Agent Tuning & Optimization 相关度: 7/10

Tutor-Student Reinforcement Learning: A Dynamic Curriculum for Robust Deepfake Detection

Zhanhe Lei, Zhongyuan Wang, Jikang Cheng, Baojin Huang, Yuhong Yang, Zhen Han, Chao Liang, Dengpan Ye
arXiv: 2603.24139v1 发布: 2026-03-25 更新: 2026-03-25

AI 摘要

提出了一种基于强化学习的动态课程学习方法,提升Deepfake检测的鲁棒性和泛化性。

主要贡献

  • 提出Tutor-Student Reinforcement Learning (TSRL)框架
  • 利用强化学习动态优化训练课程
  • 引入EMA损失和遗忘计数等历史学习动态作为状态表示

方法论

将训练过程建模为MDP,利用PPO算法训练Tutor智能体,动态调整样本权重,奖励机制鼓励优先学习高价值样本。

原文摘要

Standard supervised training for deepfake detection treats all samples with uniform importance, which can be suboptimal for learning robust and generalizable features. In this work, we propose a novel Tutor-Student Reinforcement Learning (TSRL) framework to dynamically optimize the training curriculum. Our method models the training process as a Markov Decision Process where a ``Tutor'' agent learns to guide a ``Student'' (the deepfake detector). The Tutor, implemented as a Proximal Policy Optimization (PPO) agent, observes a rich state representation for each training sample, encapsulating not only its visual features but also its historical learning dynamics, such as EMA loss and forgetting counts. Based on this state, the Tutor takes an action by assigning a continuous weight (0-1) to the sample's loss, thereby dynamically re-weighting the training batch. The Tutor is rewarded based on the Student's immediate performance change, specifically rewarding transitions from incorrect to correct predictions. This strategy encourages the Tutor to learn a curriculum that prioritizes high-value samples, such as hard-but-learnable examples, leading to a more efficient and effective training process.

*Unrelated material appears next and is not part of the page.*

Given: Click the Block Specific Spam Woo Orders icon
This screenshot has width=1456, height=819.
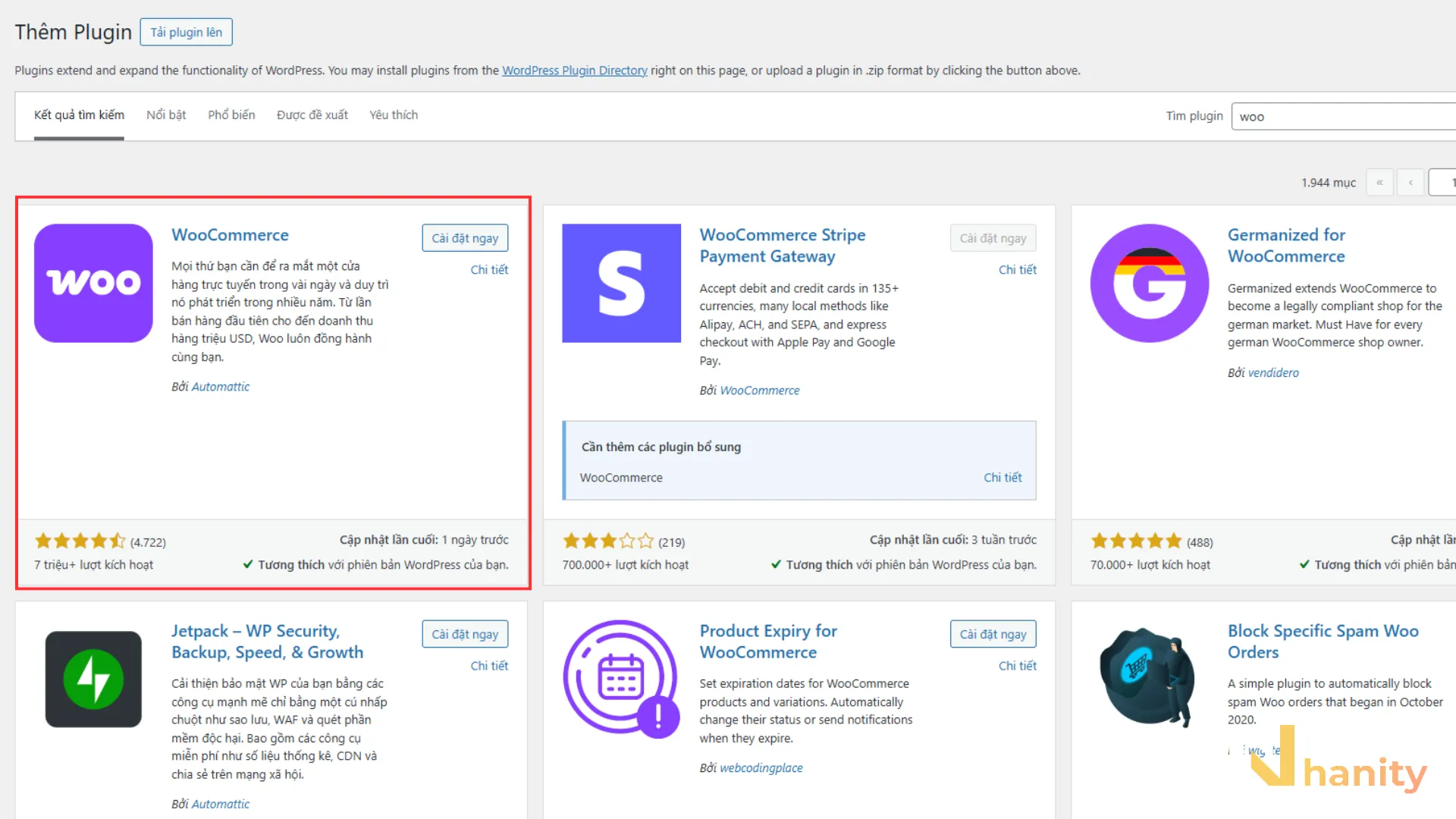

We demonstrate that this adaptive curriculum improves the Student's generalization capabilities against unseen manipulation techniques compared to traditional training methods. Code is available at https://github.com/wannac1/TSRL.

标签

Deepfake Detection Reinforcement Learning Curriculum Learning PPO

arXiv 分类

cs.CV cs.LG